The key elements of such a process reflect through quick decision making, a delegation of duties, and the promotion of the theories and practices of specialization. Sometimes it may be problematic to establish a clear line between the policies and practices of any leadership from the average organizational culture of the institution (Pierce, Gardner & Dunham, 2001). In essence, the idea that Clement appears to distil from the disparate approaches adopted by different organizations is that the different forces of change require targeted approaches to yield meaningful change. A leader who wants to change the culture of his organization should begin from identifying the precise challenges of performance within the organization. Such challenges may manifest themselves in various forms.
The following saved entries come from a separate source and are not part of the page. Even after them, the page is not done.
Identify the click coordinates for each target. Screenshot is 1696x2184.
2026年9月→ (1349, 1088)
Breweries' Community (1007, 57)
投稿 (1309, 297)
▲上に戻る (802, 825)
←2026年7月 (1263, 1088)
Structurally, it may be found that the values and practices of the organization are at cross-purposes to the desired objective. It may also be the case that the employees within the organization have been configured to act and behave in ways that do not support the overall objectives of the firm. In this manner, it becomes necessary to design culture change in a manner that will project some significant transforming force towards the process of transforming the employees (Knights & Willmott, 2006). Such a process is likely to take a long time and resources. Clement argues that the changes that begin from the first level supervisors and the workforce are more efficient than the ones that begin at the top. A general consensus among management studies has been that many of the organizational politics are a non-material aspect of any organization. The same studies have explored the different aspects of piecemeal or holistic methods of organizational change.
The overhaul of any organization depends on the ability of the leader to engage the entire personnel in effecting material and non-material aspects of culture. The combined effects of values, practices, and artifacts are the aggregate sum of pressure that often determines what is generally referred to organizational politics. Change occurs when leaders learn the art of dismantling whole or parts of these constituent aspects of organizational leadership in a structured and scientific manner. Leadership that aims to transform the political culture of the organization must consider reviewing at least two out of the three constituent attributes of the organization's political climate.